→ Task instructions
Copy these rows with every "hamburger menu" renamed to "navigation menu", leaving everything else unchanged.

→ Records supplied
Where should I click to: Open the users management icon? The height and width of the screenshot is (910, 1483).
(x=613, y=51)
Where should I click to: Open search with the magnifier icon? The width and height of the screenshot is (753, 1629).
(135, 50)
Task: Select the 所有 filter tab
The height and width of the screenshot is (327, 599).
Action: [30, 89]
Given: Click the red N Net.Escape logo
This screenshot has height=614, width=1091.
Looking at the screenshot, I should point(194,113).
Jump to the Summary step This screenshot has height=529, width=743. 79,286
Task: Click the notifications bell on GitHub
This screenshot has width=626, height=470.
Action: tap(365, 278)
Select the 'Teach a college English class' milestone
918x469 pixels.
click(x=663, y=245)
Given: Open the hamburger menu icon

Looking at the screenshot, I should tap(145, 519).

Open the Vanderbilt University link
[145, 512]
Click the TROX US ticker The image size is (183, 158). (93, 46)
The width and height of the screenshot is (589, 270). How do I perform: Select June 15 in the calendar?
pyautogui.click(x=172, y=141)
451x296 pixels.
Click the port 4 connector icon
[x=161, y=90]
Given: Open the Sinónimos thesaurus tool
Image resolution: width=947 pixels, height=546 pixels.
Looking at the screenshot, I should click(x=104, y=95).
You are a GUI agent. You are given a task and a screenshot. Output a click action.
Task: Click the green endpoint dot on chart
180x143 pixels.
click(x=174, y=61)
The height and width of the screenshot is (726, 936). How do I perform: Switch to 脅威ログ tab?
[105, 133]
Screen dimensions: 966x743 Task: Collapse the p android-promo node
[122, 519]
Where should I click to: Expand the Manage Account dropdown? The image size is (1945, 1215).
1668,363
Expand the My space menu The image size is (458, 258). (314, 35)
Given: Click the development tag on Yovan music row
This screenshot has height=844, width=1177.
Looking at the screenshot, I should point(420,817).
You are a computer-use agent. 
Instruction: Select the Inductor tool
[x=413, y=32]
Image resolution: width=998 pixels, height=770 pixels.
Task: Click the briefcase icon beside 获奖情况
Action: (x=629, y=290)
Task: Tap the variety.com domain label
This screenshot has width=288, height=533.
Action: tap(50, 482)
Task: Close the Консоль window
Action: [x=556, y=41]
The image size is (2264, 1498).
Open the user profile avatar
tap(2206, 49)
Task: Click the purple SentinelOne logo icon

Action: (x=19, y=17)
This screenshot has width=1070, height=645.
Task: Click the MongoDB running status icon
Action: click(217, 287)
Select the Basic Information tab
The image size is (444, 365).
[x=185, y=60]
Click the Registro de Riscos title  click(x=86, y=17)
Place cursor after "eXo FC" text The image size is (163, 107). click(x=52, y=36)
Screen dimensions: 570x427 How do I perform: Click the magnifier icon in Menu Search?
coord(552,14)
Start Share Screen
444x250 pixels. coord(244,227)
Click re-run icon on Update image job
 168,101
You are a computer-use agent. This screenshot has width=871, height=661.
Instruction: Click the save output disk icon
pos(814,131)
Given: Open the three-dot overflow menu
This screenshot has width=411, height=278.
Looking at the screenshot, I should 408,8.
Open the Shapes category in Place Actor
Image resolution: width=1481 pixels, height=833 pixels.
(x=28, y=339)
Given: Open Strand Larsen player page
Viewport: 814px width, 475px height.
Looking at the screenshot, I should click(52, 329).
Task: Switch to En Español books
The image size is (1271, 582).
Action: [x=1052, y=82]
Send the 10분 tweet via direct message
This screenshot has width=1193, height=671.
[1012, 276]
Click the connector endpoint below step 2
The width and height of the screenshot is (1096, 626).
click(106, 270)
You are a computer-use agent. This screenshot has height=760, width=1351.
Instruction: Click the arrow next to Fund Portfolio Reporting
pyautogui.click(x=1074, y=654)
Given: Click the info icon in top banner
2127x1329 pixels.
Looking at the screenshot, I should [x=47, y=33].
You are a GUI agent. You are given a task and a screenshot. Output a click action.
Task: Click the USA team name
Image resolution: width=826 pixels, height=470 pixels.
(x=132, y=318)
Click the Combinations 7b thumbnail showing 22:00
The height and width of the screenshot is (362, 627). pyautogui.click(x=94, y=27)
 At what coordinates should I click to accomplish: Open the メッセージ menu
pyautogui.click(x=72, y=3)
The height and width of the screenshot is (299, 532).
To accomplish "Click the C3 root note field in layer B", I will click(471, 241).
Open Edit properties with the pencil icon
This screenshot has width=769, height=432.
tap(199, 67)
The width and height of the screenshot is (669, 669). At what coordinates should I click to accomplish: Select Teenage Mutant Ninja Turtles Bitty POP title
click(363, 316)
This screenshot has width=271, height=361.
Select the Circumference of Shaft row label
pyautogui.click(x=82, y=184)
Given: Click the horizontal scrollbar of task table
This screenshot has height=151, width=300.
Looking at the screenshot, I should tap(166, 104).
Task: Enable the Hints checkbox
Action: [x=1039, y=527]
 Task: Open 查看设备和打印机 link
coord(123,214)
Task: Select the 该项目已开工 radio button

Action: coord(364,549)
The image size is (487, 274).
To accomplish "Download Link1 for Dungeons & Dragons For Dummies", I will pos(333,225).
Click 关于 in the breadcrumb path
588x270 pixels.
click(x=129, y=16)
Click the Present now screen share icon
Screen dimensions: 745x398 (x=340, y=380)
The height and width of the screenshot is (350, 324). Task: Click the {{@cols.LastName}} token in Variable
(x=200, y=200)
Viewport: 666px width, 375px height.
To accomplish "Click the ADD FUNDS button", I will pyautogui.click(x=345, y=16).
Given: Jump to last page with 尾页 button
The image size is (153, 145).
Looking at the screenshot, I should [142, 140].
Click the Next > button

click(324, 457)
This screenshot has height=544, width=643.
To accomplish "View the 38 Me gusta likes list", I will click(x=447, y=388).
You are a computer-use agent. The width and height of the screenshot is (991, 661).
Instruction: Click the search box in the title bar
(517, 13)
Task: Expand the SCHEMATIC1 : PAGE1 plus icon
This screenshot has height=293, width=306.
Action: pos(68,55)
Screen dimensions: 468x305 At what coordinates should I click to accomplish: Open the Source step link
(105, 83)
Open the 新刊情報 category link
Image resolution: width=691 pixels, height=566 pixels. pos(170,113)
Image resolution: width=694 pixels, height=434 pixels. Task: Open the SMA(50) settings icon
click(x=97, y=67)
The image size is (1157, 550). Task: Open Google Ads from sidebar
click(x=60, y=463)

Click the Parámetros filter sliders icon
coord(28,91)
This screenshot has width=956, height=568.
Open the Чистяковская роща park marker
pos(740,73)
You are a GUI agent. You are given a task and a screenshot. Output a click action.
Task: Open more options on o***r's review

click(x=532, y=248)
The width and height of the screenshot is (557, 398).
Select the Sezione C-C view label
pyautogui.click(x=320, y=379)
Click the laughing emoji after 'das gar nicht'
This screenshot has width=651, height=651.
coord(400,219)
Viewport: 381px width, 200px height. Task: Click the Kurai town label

→ Final result
Where should I click to: Open the users management icon? The height and width of the screenshot is (910, 1483).
(x=613, y=51)
Where should I click to: Open search with the magnifier icon? The width and height of the screenshot is (753, 1629).
(135, 50)
Task: Select the 所有 filter tab
The height and width of the screenshot is (327, 599).
Action: [30, 89]
Given: Click the red N Net.Escape logo
This screenshot has height=614, width=1091.
Looking at the screenshot, I should point(194,113).
Jump to the Summary step This screenshot has height=529, width=743. 79,286
Task: Click the notifications bell on GitHub
This screenshot has width=626, height=470.
Action: tap(365, 278)
Select the 'Teach a college English class' milestone
918x469 pixels.
click(x=663, y=245)
Given: Open the navigation menu icon

Looking at the screenshot, I should tap(145, 519).

Open the Vanderbilt University link
[145, 512]
Click the TROX US ticker The image size is (183, 158). (93, 46)
The width and height of the screenshot is (589, 270). How do I perform: Select June 15 in the calendar?
pyautogui.click(x=172, y=141)
451x296 pixels.
Click the port 4 connector icon
[x=161, y=90]
Given: Open the Sinónimos thesaurus tool
Image resolution: width=947 pixels, height=546 pixels.
Looking at the screenshot, I should click(x=104, y=95).
You are a GUI agent. You are given a task and a screenshot. Output a click action.
Task: Click the green endpoint dot on chart
180x143 pixels.
click(x=174, y=61)
The height and width of the screenshot is (726, 936). How do I perform: Switch to 脅威ログ tab?
[105, 133]
Screen dimensions: 966x743 Task: Collapse the p android-promo node
[122, 519]
Where should I click to: Expand the Manage Account dropdown? The image size is (1945, 1215).
1668,363
Expand the My space menu The image size is (458, 258). (314, 35)
Given: Click the development tag on Yovan music row
This screenshot has height=844, width=1177.
Looking at the screenshot, I should point(420,817).
You are a computer-use agent. 
Instruction: Select the Inductor tool
[x=413, y=32]
Image resolution: width=998 pixels, height=770 pixels.
Task: Click the briefcase icon beside 获奖情况
Action: (x=629, y=290)
Task: Tap the variety.com domain label
This screenshot has width=288, height=533.
Action: tap(50, 482)
Task: Close the Консоль window
Action: [x=556, y=41]
The image size is (2264, 1498).
Open the user profile avatar
tap(2206, 49)
Task: Click the purple SentinelOne logo icon

Action: (x=19, y=17)
This screenshot has width=1070, height=645.
Task: Click the MongoDB running status icon
Action: click(217, 287)
Select the Basic Information tab
The image size is (444, 365).
[x=185, y=60]
Click the Registro de Riscos title  click(x=86, y=17)
Place cursor after "eXo FC" text The image size is (163, 107). click(x=52, y=36)
Screen dimensions: 570x427 How do I perform: Click the magnifier icon in Menu Search?
coord(552,14)
Start Share Screen
444x250 pixels. coord(244,227)
Click re-run icon on Update image job
 168,101
You are a computer-use agent. This screenshot has width=871, height=661.
Instruction: Click the save output disk icon
pos(814,131)
Given: Open the three-dot overflow menu
This screenshot has width=411, height=278.
Looking at the screenshot, I should 408,8.
Open the Shapes category in Place Actor
Image resolution: width=1481 pixels, height=833 pixels.
(x=28, y=339)
Given: Open Strand Larsen player page
Viewport: 814px width, 475px height.
Looking at the screenshot, I should click(52, 329).
Task: Switch to En Español books
The image size is (1271, 582).
Action: [x=1052, y=82]
Send the 10분 tweet via direct message
This screenshot has width=1193, height=671.
[1012, 276]
Click the connector endpoint below step 2
The width and height of the screenshot is (1096, 626).
click(106, 270)
You are a computer-use agent. This screenshot has height=760, width=1351.
Instruction: Click the arrow next to Fund Portfolio Reporting
pyautogui.click(x=1074, y=654)
Given: Click the info icon in top banner
2127x1329 pixels.
Looking at the screenshot, I should [x=47, y=33].
You are a GUI agent. You are given a task and a screenshot. Output a click action.
Task: Click the USA team name
Image resolution: width=826 pixels, height=470 pixels.
(x=132, y=318)
Click the Combinations 7b thumbnail showing 22:00
The height and width of the screenshot is (362, 627). pyautogui.click(x=94, y=27)
 At what coordinates should I click to accomplish: Open the メッセージ menu
pyautogui.click(x=72, y=3)
The height and width of the screenshot is (299, 532).
To accomplish "Click the C3 root note field in layer B", I will click(471, 241).
Open Edit properties with the pencil icon
This screenshot has width=769, height=432.
tap(199, 67)
The width and height of the screenshot is (669, 669). At what coordinates should I click to accomplish: Select Teenage Mutant Ninja Turtles Bitty POP title
click(363, 316)
This screenshot has width=271, height=361.
Select the Circumference of Shaft row label
pyautogui.click(x=82, y=184)
Given: Click the horizontal scrollbar of task table
This screenshot has height=151, width=300.
Looking at the screenshot, I should tap(166, 104).
Task: Enable the Hints checkbox
Action: [x=1039, y=527]
 Task: Open 查看设备和打印机 link
coord(123,214)
Task: Select the 该项目已开工 radio button

Action: coord(364,549)
The image size is (487, 274).
To accomplish "Download Link1 for Dungeons & Dragons For Dummies", I will pos(333,225).
Click 关于 in the breadcrumb path
588x270 pixels.
click(x=129, y=16)
Click the Present now screen share icon
Screen dimensions: 745x398 (x=340, y=380)
The height and width of the screenshot is (350, 324). Task: Click the {{@cols.LastName}} token in Variable
(x=200, y=200)
Viewport: 666px width, 375px height.
To accomplish "Click the ADD FUNDS button", I will pyautogui.click(x=345, y=16).
Given: Jump to last page with 尾页 button
The image size is (153, 145).
Looking at the screenshot, I should [142, 140].
Click the Next > button

click(324, 457)
This screenshot has height=544, width=643.
To accomplish "View the 38 Me gusta likes list", I will click(x=447, y=388).
You are a computer-use agent. The width and height of the screenshot is (991, 661).
Instruction: Click the search box in the title bar
(517, 13)
Task: Expand the SCHEMATIC1 : PAGE1 plus icon
This screenshot has height=293, width=306.
Action: pos(68,55)
Screen dimensions: 468x305 At what coordinates should I click to accomplish: Open the Source step link
(105, 83)
Open the 新刊情報 category link
Image resolution: width=691 pixels, height=566 pixels. pos(170,113)
Image resolution: width=694 pixels, height=434 pixels. Task: Open the SMA(50) settings icon
click(x=97, y=67)
The image size is (1157, 550). Task: Open Google Ads from sidebar
click(x=60, y=463)

Click the Parámetros filter sliders icon
coord(28,91)
This screenshot has width=956, height=568.
Open the Чистяковская роща park marker
pos(740,73)
You are a GUI agent. You are given a task and a screenshot. Output a click action.
Task: Open more options on o***r's review

click(x=532, y=248)
The width and height of the screenshot is (557, 398).
Select the Sezione C-C view label
pyautogui.click(x=320, y=379)
Click the laughing emoji after 'das gar nicht'
This screenshot has width=651, height=651.
coord(400,219)
Viewport: 381px width, 200px height. Task: Click the Kurai town label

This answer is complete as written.